Monday, May 7, 2018

2018 Bassmaster Elite Kentucky Lake Day 3: Wesley Strader Jumps into Lead with lbs!

Shad spawn key to leaders
David A. Brown
BASS PRESS RELEASE
Wesley Strader caught a five-bass limit during Sunday’s semifinal round of the Berkley Bassmaster Elite at Kentucky Lake presented by Abu Garcia that weighed 22 pounds, 6 ounces.
 
It was the biggest limit of the day — and it put the Spring City, Tenn., pro in position for his first-ever Elite Series victory with a three-day total of 59-9.
 
Despite his strong effort on Day 3, Strader said the fishing has been anything but easy.
 
“It’s a struggle to get bit,” Strader said. “But if you hang around, you can catch a few. I’m making it look a lot easier than it is. I only got eight keeper bites today.
 
“It’s really weird. One day you’ll get a lot of bites, and then one day you won’t get many. Every time I caught one today, it’d be on the very back hook, which tells me they’re not eating. They’re just slapping at it, but luckily my Trokar hooks kept them buttoned up.”
 
Strader took advantage of the daybreak shad spawn, but that window was smaller Sunday than it had been earlier in the event. The change was due to cooler, sunnier conditions.
 
“I think the shad spawn was shorter today because it got cold last night,” Strader said. “The water cooled off. The optimum water temperature for the shad to spawn at daybreak is somewhere close to 70, and this morning it was 64 to 65. That knocked it back a little bit, plus the bright skies didn’t help.
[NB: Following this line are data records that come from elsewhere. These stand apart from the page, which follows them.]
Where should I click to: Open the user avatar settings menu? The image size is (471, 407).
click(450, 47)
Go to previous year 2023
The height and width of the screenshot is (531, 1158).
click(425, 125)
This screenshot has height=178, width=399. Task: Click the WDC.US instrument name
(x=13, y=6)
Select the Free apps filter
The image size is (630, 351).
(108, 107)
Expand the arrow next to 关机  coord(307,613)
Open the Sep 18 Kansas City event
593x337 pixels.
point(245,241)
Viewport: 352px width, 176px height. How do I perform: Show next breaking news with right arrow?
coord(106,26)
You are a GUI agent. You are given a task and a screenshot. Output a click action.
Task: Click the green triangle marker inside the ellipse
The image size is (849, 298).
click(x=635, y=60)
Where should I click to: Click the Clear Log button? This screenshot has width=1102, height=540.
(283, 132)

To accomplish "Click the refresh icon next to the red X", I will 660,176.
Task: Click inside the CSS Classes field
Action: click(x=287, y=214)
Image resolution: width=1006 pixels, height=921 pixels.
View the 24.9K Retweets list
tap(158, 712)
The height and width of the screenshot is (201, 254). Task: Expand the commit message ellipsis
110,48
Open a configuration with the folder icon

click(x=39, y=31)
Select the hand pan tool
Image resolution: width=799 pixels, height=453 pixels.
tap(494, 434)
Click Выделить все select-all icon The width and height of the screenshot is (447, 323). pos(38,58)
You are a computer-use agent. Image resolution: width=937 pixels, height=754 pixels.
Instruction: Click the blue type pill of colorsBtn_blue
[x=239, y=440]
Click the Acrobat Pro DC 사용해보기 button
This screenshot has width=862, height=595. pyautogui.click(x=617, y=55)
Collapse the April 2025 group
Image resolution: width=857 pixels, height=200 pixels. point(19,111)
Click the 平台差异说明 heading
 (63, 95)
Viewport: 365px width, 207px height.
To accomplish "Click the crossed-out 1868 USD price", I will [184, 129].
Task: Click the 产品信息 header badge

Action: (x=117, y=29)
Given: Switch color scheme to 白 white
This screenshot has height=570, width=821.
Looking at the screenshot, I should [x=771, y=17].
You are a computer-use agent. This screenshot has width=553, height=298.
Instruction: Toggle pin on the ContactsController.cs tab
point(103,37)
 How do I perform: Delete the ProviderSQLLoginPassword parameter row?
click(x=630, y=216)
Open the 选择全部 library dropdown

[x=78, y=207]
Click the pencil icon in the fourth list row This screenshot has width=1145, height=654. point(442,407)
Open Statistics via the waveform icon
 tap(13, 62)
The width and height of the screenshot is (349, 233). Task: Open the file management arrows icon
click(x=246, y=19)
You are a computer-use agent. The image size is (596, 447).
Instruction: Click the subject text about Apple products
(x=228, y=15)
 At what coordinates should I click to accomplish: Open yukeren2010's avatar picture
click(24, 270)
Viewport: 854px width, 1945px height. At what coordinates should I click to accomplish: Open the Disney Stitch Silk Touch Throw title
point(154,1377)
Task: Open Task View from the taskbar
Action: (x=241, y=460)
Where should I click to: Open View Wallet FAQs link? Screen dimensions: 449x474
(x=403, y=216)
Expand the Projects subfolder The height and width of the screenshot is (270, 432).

We got about 30 minutes and it quit.”
 

Strader caught his first three keepers on a handmade BH Custom Lures balsa crankbait. After that, his day amounted to a junk-fishing exercise that included topwater baits and flipping. Strader had a limit by late morning and made a key cull toward the end of his day.
 
“I’m just putting my trolling motor down and fishing and whatever I come to, I’m picking the right bait for the conditions,” he said.
 
Later in the day, Strader figured out a specific scenario that he feels he can use on Day 4. He wouldn’t divulge many details, but he’s fairly confident he’ll have it to himself.
 
“I’m kind of fishing things that nobody else is fishing,” he said. “I’m doing something that probably nobody else in the tournament is doing. It’s a very limited scenario, but you can run it over and over and over and catch more fish.
 
“There are times that they don’t bite. You might go by a bush and flip it 10 times and not get a bite, but come back an hour later and catch a 4-pounder. It’s just a timing thing.”
 
Looking ahead to Championship Monday, Strader said the morning bite will determine his fortune.
 
“It all depends on what those shad do,” he said. “If those shad come up and spawn really good, it’ll be decent. If not, it will just be a grind.”
 
Just one space below Strader is California superstar Skeet Reese, the Day 2 leader who now trails by less than a pound with 58-12. Reese managed only four keepers for 13-7 Sunday.
 
After plucking only two keepers from the shad spawn with a squarebill crankbait, Reese switched to flipping. On Bassmaster LIVE, Reese commented that he was in survival mode today — concerning himself more with making the Top 12 cut than weighing another big sack like his previous weights of 23-11 and 21-10.
 
“I knew the shad spawn bite would be shorter for me today,” he said “I thought the fish might stay up a little longer in the dirtier water I was fishing, but they didn’t. I tried running my key stuff as fast as I could and as early as I could to try and capitalize on it, but I could only get two good ones.
 
“I couldn’t get bit again, so I just forced myself to get up there and start flipping bushes, which I hadn’t done the last two days. I got two doing it. I thought if I kept doing it, I could get five.”
 
Reese caught his fish on a Berkley tube rigged on a Trokar kahle-style tube hook.
 
Jason Christie of Park Hill, Okla., lost a 6-pounder right at the boat Sunday, but he still caught a limit that weighed 16-9 and moved up form fourth place to third with 56-5. He spent his day pitching shallow cover.
 
“The bite was a lot tougher; I only had seven bites today,” he said. “I lost that big one, then I caught a big one and then I went hours without a bite.”
 
Boyd Duckett of Guntersville, Ala., is in fourth with 56-1, and Kelly Jaye of Dadeville, Ala., is fifth with 54-15.
 
The tournament will conclude Monday with takeoff scheduled for 6 a.m. CT from Paris Landing State Park and the final weigh-in back at the park at 3:15 p.m.